On the border between France and Spain in the Pyrenees

On the border between France and Spain in the Pyrenees
According to legend, the Brèche was cut by Roland, supposedly a nephew of Charlemagne, with his sword Durendal, while attempting to escape the Saracens during the Battle of Roncevaux Pass. This geological gap, if you will, seems like an appropriate metaphor for my personal attempts at Sense-Making.

Thursday, February 21, 2008

The Preacher Bot?

I have been reading The Social Life of Information by John Seely Brown and Paul Duguid and had a few thoughts about the second chapter on Agents and Angels. The authors give an excellent analysis of the use of software bots that are increasingly influencing our lives as we spend more and more time online.

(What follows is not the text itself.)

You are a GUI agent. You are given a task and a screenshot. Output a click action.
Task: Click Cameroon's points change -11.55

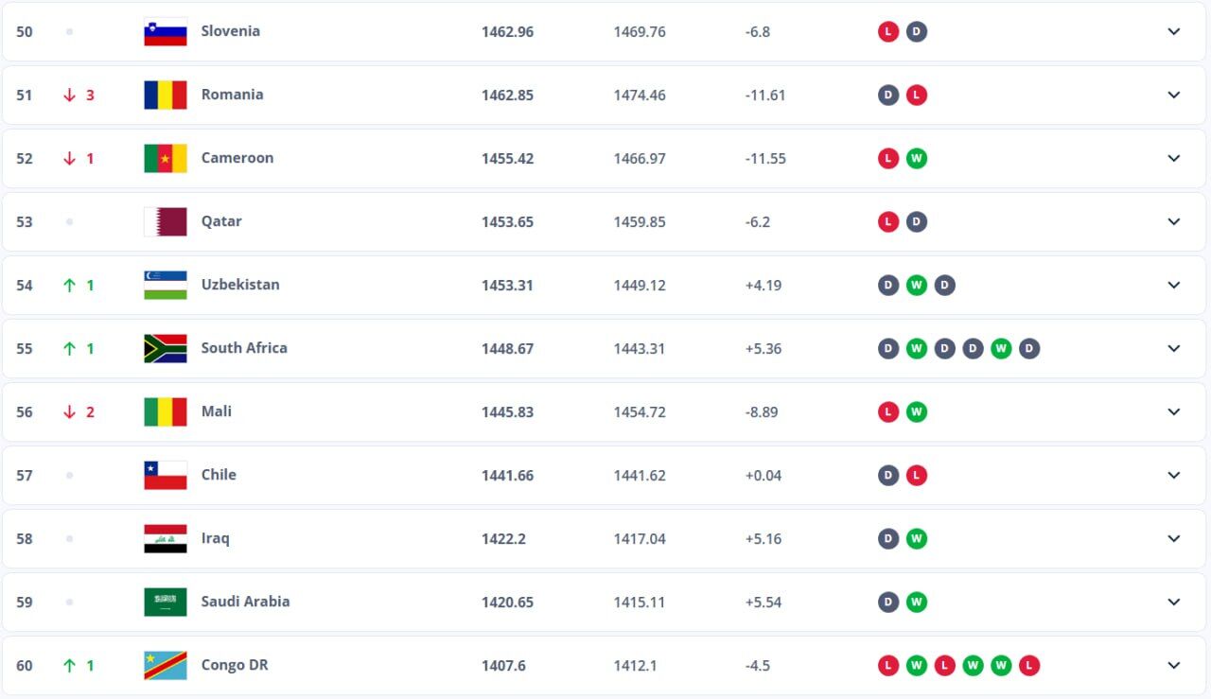click(x=765, y=158)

There are bots that track our online behavior and then customize search results according to various algorithms. The purpose of bots is 1. to help the user by quickly finding what it "thinks" the user really wants to find, and 2. to push products of certain customers who pay the bot owner for each customer who clicks through to their website. There are alert bots that we can program to continuously search the Internet for us to find news on particular people, companies, or phrases. There are shopbots that we can program to continuously search for a particular product that we want to purchase and it will find us the best price.

One of the oldest forms of bots are called "chatterbots" that act as conversational partners with a level of "awareness" so to seem truly human. The most famous chatterbot is Eliza, an online therapist chatterbot that has been around for more than 40 years as nothing more than computer code. These bots have long been predicted to develop into personalized assistants that will keep our calendars, handle our communications, wake us in the morning, and lull us to sleep in the evening with just the right music based on its "knowledge" of our personal preferences and practices.

Chatterbots have replaced customer service representatives as the first line of response when we call a business and get the automated answering system with the human sounding voice that gives us a list of options and directs us through several layers of problem solving before finally, hopefully, handing us off to a human. Some companies have gone even further by having chatterbots search a vast database of recorded incidents of customer problems and solutions while keeping you on the phone and then delivering the most logical answer according to the algorithm. It has also been suggested that reference librarians and any other number of information professionals might be replaced in the same way.

So what I am thinking is this. Given the vast number of sermons posted to the Internet by a wide variety of different preachers, why doesn't someone write a bot program that can draw from this online resource and create a customized sermon? I am thinking of a bot that operates from a web page where I can fill out a profile of my religious orientation - denominational affiliation, doctrinal leaning, etc., as well as information about how I am feeling or what I feel like I am needing on a particular day - I am feeling depressed, I am feeling fearful, I am full of joy, etc., and within moments the bot will deliver me a sermon, in stereo if I prefer, that I can listen to whenever and wherever. The bot might take into consideration the time of the year and customize the sermon for religious holidays or maybe it has been tracking my online history and decides that I need a sermon on the dangers of greed, lust, or idleness. I almost forgot the most important part! After delivering the sermon, the bot asks for an offering.

Let me know what you think.

2 comments:

Andrew said...

Very interesting idea! I can see how an online sermon might be of interest to a churchgoer midway through the week or something. I'd be curious to know whether some religious folk might replace their church attendance with online sermons, rather than simply supplementing during the week... I would imagine this would be most likely if one had religious beliefs that were out of line with one's local churches.
In other words, the easy availability of more agreeable sermons online might increase the "cost" of going to a physical church enough that it would lower the churchgoers threshold for disagreeable messages in the sermon... ultimately leading church goers to stop attending a particular church if the congregation's beliefs deviate from their own.
This would be particularly interesting because it might be a way for other churches to gain membership from religious folk that would otherwise decide to stop attending church.

Andrew said...

Very interesting idea! I can see how an online sermon might be of interest to a churchgoer midway through the week or something. I'd be curious to know whether some religious folk might replace their church attendance with online sermons, rather than simply supplementing during the week... I would imagine this would be most likely if one had religious beliefs that were out of line with one's local churches.
In other words, the easy availability of more agreeable sermons online might increase the "cost" of going to a physical church enough that it would lower the churchgoers threshold for disagreeable messages in the sermon... ultimately leading church goers to stop attending a particular church if the congregation's beliefs deviate from their own.
This would be particularly interesting because it might be a way for other churches to gain membership from religious folk that would otherwise decide to stop attending church.